WRITTEN PROBLEM: How many lines in the data below contain the string "plus"? Case counts; reply with the number alone.

Records for finding displayed items:
----------
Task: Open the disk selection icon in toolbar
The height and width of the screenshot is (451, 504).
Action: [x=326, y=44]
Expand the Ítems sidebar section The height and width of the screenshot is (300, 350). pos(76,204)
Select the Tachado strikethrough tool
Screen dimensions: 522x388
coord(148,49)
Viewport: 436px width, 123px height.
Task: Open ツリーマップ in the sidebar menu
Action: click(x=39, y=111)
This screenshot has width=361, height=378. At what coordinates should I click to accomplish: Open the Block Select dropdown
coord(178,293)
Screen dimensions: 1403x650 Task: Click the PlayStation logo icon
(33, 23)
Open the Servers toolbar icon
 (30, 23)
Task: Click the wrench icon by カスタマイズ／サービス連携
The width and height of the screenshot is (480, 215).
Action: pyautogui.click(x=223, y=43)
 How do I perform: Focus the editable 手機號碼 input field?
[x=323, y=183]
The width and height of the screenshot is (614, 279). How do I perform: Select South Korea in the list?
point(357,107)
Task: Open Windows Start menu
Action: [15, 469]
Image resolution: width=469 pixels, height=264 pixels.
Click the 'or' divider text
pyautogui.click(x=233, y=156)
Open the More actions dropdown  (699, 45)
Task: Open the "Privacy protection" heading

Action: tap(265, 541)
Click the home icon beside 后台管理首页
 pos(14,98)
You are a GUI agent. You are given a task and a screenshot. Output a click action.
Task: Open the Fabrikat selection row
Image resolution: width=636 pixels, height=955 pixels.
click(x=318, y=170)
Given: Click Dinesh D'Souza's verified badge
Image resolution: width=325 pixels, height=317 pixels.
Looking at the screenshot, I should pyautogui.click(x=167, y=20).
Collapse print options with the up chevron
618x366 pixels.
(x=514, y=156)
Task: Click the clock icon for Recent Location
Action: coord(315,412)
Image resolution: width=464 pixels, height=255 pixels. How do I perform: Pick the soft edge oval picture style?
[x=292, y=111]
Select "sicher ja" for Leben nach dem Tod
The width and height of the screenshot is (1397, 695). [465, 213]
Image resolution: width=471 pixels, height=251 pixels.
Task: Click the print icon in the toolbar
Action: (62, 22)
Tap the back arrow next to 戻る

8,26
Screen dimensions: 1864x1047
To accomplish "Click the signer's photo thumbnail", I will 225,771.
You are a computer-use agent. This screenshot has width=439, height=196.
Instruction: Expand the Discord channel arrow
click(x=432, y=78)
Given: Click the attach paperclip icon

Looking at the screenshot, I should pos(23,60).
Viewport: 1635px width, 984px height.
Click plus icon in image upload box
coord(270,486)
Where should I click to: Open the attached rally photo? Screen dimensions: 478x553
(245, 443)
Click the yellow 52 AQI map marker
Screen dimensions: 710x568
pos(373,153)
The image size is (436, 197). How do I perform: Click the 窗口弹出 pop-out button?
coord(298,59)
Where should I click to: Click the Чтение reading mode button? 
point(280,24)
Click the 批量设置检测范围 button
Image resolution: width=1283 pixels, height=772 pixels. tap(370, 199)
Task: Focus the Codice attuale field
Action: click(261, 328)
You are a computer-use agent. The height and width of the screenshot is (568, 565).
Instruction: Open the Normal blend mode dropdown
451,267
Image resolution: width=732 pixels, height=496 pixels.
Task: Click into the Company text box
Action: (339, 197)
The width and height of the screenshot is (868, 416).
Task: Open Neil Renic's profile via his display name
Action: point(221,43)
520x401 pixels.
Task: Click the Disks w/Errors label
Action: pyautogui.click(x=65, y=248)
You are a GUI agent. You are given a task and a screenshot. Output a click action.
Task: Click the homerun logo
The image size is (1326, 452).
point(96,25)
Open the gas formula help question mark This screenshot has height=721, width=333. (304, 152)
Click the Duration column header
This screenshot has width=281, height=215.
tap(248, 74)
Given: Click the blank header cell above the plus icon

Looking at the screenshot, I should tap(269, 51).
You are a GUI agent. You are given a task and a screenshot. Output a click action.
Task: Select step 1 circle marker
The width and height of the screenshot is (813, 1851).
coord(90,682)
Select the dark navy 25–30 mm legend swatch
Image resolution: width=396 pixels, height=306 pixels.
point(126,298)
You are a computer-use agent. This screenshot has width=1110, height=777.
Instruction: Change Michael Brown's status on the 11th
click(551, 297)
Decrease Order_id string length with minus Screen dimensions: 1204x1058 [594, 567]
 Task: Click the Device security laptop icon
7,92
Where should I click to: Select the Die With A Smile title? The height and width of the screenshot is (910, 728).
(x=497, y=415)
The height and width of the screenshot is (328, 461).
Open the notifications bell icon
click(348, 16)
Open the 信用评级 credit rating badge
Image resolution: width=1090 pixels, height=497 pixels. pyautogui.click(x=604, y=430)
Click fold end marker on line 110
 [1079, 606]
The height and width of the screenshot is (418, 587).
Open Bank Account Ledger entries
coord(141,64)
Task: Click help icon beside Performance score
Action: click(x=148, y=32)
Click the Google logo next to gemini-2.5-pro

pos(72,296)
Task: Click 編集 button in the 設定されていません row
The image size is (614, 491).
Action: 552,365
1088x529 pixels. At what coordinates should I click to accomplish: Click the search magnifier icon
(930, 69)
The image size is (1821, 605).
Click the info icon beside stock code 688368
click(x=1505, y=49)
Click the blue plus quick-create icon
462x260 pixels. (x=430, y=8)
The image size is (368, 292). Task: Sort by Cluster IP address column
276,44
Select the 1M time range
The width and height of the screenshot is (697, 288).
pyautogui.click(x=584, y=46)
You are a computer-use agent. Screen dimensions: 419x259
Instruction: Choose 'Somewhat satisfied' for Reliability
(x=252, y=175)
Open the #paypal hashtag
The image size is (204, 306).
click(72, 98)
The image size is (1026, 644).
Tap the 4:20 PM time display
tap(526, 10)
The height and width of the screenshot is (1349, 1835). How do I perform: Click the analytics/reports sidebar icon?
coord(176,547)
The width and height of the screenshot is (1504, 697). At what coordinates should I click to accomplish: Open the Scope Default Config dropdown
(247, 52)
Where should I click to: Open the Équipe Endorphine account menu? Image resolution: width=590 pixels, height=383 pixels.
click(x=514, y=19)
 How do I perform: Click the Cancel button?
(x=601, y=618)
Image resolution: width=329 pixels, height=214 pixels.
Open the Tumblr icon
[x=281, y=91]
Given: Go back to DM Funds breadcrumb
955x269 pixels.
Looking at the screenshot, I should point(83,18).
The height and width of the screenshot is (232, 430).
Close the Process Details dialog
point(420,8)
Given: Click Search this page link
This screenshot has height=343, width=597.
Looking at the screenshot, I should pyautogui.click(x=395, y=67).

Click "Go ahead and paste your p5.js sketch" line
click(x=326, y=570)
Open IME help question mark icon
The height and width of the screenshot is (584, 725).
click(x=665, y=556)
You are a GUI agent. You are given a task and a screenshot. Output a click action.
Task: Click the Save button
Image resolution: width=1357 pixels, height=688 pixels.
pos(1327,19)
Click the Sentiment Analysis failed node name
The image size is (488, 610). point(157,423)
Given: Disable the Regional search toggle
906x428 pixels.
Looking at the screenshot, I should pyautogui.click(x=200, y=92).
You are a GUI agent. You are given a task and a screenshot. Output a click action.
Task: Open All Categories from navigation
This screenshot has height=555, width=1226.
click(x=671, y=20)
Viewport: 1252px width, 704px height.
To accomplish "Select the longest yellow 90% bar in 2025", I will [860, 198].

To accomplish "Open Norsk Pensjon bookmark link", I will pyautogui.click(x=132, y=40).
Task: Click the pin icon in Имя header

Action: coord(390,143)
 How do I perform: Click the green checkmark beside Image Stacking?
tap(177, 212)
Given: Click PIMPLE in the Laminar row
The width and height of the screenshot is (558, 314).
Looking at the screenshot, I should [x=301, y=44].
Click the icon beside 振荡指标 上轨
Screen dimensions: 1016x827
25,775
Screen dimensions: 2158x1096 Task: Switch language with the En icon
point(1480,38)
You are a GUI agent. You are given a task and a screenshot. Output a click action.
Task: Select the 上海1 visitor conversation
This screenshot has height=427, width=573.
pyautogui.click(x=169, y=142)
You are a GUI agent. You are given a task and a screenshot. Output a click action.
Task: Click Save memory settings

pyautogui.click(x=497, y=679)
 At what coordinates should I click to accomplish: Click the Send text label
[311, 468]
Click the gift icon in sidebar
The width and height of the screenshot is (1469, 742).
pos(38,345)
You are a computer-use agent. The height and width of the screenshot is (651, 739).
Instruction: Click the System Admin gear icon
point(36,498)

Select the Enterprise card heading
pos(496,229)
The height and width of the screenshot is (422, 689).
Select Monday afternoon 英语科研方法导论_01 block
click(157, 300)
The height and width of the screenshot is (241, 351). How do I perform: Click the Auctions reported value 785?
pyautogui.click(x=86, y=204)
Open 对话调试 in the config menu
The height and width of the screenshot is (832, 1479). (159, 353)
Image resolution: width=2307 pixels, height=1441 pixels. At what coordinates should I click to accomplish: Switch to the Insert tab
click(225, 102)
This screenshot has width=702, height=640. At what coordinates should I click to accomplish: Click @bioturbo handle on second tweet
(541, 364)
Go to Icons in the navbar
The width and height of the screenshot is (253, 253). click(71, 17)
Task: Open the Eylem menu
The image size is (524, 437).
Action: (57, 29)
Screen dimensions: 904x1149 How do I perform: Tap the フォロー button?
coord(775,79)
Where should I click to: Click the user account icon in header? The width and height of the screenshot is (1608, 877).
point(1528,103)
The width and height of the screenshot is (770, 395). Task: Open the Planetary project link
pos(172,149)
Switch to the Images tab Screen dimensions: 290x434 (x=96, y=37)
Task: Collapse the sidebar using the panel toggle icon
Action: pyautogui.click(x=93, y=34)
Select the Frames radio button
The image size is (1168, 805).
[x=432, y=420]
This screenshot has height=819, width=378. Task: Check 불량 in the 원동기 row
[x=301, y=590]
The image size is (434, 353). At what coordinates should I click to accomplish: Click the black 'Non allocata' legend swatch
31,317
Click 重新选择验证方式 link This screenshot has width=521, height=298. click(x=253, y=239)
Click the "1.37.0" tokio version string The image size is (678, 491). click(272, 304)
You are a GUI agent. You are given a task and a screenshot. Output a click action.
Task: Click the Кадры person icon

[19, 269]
----------
COMPLETE OUTPUT: 3